------ STORED DATA

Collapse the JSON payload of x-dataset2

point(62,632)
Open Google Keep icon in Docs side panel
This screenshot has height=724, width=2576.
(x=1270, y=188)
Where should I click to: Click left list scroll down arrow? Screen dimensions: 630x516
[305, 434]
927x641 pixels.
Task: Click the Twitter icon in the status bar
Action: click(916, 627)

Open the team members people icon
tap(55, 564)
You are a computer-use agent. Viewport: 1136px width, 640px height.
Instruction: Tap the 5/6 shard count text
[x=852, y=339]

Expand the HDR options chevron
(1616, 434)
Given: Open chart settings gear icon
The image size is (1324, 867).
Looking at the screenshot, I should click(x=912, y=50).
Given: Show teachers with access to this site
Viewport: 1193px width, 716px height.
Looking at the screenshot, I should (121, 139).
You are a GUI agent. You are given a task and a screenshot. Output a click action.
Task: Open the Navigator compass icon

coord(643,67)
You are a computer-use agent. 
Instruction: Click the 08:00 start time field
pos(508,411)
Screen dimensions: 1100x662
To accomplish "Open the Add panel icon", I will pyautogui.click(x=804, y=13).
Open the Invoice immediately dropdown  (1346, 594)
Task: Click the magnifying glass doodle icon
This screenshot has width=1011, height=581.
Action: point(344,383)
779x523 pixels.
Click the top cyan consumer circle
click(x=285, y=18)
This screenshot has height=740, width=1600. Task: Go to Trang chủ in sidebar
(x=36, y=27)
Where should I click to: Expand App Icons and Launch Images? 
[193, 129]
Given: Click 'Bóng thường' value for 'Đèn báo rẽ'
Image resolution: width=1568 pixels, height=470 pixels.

------------

Quote verbatim the stretch of lines from the one containing "Given: Open chart settings gear icon" through the final line of the source data.

_TASK ANSWER:_
Given: Open chart settings gear icon
The image size is (1324, 867).
Looking at the screenshot, I should click(x=912, y=50).
Given: Show teachers with access to this site
Viewport: 1193px width, 716px height.
Looking at the screenshot, I should (121, 139).
You are a GUI agent. You are given a task and a screenshot. Output a click action.
Task: Open the Navigator compass icon

coord(643,67)
You are a computer-use agent. 
Instruction: Click the 08:00 start time field
pos(508,411)
Screen dimensions: 1100x662
To accomplish "Open the Add panel icon", I will pyautogui.click(x=804, y=13).
Open the Invoice immediately dropdown  (1346, 594)
Task: Click the magnifying glass doodle icon
This screenshot has width=1011, height=581.
Action: point(344,383)
779x523 pixels.
Click the top cyan consumer circle
click(x=285, y=18)
This screenshot has height=740, width=1600. Task: Go to Trang chủ in sidebar
(x=36, y=27)
Where should I click to: Expand App Icons and Launch Images? 
[193, 129]
Given: Click 'Bóng thường' value for 'Đèn báo rẽ'
Image resolution: width=1568 pixels, height=470 pixels.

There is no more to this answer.